Portrait Stories: Austin Hardison

by Liz McCullough

Over the past 9 years, Birmingham has come alongside Red Mountain Grace to build a community of volunteers, partners, and donors. This community has served over 900 families facing their most trying seasons. We are so thankful for the individuals and organizations that have provided neighborly support for our out-of-town guests. As we celebrate our 9th anniversary, we would like to share a special story of community insight from our Executive Director, Austin Hardison.

“In February 2021, just a few months shy of my first anniversary with Red Mountain Grace, my wife gave birth to our daughter. Nine days after her arrival, my wife had a severe postpartum hemorrhage, during which she lost over three liters of blood.

For the previous ten months as the Executive Director, I had the fortune to play a part in Red Mountain Grace’s model of gracious hospitality; but suddenly, in a life-altering medical emergency, the role was reversed. It was during this season where I truly discovered how crucial of a pillar community is in our lives; more specifically, how crucial community is for the guests of Red Mountain Grace.

While my wife was in the hospital, my family and friends jumped into action. They took our two-year-old son to school. They gathered donated breast milk and nursed our newborn. Some people even did our laundry and brought us meals for a month. Because of the service and action of our community, I was able to focus on my wife’s recovery.

No one checks into a Red Mountain Grace apartment without having first experienced a life-altering diagnosis. Our guests come to us discouraged, away from home, and without their immediate support system. The difference between my family’s experience and that of a Red Mountain Grace guest is that we could receive the emergency medical care we needed only seven minutes from our home. We didn’t have to uproot our lives and leave our community.
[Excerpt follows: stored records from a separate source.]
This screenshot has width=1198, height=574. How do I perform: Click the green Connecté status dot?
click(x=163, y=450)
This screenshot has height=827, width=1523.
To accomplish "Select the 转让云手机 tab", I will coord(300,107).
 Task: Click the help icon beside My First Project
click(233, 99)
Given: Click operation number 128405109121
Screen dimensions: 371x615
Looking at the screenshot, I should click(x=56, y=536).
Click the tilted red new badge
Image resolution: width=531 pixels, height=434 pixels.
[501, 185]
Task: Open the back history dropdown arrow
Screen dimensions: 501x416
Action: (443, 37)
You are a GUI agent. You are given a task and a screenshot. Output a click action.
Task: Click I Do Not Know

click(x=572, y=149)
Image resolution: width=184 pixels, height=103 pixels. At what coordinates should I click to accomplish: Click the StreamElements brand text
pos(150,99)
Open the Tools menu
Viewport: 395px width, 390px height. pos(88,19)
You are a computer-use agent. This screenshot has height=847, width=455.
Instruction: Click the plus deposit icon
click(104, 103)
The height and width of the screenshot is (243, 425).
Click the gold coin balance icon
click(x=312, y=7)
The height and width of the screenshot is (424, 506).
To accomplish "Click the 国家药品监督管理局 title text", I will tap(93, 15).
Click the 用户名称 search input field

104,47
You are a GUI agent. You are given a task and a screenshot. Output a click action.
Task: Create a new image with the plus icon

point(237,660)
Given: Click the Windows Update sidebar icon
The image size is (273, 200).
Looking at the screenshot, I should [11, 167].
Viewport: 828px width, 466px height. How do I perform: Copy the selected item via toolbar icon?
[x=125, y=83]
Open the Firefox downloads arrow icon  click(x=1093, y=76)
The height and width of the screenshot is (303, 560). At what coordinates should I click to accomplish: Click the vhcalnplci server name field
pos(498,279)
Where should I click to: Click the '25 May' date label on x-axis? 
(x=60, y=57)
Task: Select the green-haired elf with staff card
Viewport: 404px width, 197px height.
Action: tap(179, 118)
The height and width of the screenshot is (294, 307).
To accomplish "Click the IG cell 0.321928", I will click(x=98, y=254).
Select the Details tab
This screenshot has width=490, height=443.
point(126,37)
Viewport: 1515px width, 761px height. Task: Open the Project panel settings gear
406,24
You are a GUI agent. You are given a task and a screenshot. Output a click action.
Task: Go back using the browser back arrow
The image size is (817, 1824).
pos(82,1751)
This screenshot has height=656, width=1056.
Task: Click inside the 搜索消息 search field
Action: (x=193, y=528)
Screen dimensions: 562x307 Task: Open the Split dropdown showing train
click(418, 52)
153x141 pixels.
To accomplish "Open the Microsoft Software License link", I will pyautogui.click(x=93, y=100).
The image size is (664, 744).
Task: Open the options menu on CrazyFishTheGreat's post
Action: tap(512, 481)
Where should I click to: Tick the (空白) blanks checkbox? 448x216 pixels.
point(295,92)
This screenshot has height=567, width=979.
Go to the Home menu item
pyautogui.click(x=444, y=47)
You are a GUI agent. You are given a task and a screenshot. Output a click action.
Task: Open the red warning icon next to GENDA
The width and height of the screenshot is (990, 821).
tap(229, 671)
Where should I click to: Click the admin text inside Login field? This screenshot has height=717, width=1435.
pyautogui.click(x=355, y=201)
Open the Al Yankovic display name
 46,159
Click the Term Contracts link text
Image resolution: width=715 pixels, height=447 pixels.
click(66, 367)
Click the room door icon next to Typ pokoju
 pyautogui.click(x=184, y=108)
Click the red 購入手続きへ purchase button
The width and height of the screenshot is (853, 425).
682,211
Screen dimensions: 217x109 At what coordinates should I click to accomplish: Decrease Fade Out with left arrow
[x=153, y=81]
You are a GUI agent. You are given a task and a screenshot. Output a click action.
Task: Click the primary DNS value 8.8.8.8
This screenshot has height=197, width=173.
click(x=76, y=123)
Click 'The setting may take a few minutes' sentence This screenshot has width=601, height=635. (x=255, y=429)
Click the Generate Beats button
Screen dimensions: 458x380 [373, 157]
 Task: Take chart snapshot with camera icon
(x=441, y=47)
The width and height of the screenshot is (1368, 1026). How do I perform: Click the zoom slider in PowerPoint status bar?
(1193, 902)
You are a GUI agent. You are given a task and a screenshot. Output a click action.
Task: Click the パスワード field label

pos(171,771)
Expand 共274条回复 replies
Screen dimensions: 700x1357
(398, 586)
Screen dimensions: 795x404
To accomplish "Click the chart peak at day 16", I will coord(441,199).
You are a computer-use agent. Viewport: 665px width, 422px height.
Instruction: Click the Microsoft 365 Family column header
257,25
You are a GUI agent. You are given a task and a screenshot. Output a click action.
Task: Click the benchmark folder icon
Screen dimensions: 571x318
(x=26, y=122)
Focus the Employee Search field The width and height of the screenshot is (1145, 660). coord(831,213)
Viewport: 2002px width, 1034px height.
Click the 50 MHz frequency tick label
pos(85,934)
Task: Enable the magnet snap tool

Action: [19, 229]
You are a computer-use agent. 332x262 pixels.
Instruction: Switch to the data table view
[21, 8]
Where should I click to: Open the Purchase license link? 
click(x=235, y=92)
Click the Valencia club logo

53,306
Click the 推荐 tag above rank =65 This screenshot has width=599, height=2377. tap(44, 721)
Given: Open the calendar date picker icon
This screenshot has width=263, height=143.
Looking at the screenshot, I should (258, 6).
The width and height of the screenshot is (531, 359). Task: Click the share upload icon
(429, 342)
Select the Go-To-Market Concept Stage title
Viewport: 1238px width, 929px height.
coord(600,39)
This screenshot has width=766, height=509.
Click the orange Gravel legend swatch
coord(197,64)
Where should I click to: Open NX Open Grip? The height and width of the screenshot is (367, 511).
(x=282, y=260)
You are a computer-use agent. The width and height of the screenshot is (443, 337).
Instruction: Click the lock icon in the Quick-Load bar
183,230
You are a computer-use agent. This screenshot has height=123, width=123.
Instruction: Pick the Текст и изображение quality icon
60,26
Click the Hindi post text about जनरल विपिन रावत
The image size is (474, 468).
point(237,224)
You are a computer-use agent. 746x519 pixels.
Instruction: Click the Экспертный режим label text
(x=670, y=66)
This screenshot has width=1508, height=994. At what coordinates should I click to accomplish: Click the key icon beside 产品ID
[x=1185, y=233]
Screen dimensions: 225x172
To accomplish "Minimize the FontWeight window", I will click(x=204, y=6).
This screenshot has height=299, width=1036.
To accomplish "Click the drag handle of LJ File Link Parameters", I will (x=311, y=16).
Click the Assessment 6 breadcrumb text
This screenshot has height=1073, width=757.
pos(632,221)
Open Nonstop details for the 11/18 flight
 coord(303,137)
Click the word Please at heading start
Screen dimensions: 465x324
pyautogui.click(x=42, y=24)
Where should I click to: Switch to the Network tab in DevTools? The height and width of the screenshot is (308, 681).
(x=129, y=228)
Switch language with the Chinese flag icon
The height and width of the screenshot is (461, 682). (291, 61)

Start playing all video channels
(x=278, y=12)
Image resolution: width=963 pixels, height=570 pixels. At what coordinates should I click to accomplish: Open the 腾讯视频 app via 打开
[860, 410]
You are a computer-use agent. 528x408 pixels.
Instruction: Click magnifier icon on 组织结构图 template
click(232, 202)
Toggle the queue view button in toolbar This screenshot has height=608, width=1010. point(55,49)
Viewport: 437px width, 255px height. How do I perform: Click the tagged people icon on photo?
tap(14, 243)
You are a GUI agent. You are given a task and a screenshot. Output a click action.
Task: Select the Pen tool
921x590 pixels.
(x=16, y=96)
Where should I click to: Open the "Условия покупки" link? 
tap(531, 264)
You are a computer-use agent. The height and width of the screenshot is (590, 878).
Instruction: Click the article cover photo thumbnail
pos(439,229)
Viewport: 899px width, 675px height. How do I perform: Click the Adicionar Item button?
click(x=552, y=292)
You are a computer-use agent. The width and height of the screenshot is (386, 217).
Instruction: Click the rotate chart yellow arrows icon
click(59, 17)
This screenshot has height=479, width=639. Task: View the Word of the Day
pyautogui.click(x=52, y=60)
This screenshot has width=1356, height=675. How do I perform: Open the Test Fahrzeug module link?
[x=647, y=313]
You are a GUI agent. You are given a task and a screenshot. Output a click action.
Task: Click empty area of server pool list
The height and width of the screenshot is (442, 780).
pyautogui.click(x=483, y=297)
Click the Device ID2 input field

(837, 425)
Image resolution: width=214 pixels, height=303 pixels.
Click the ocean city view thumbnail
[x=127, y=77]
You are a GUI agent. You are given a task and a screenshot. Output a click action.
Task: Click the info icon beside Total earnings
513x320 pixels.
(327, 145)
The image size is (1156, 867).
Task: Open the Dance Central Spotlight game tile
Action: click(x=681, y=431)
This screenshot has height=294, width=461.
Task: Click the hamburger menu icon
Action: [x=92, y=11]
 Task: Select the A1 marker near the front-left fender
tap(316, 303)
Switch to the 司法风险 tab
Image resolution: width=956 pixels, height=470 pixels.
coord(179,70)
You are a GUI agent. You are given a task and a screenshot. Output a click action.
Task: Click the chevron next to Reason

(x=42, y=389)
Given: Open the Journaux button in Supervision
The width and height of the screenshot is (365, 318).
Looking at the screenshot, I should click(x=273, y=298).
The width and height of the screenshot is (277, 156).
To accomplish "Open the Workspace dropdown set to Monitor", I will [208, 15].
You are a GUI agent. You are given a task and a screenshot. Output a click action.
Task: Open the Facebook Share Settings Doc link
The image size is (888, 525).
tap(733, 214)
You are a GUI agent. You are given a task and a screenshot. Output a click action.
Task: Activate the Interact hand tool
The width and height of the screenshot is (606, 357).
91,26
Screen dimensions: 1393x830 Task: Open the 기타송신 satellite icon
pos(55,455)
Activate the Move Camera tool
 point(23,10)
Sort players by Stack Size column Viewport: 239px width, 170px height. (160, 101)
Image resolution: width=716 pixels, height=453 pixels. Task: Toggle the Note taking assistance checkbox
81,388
My experience during that season of medical need would have looked a lot different without my support system.

I now know firsthand how small acts of generosity and neighborly love bring incredible comfort and peace. I have a more profound empathy for our guests, and I am forever more passionate about how Red Mountain Grace rallies together to become a community for strangers enduring some of their most uncertain and trying days.”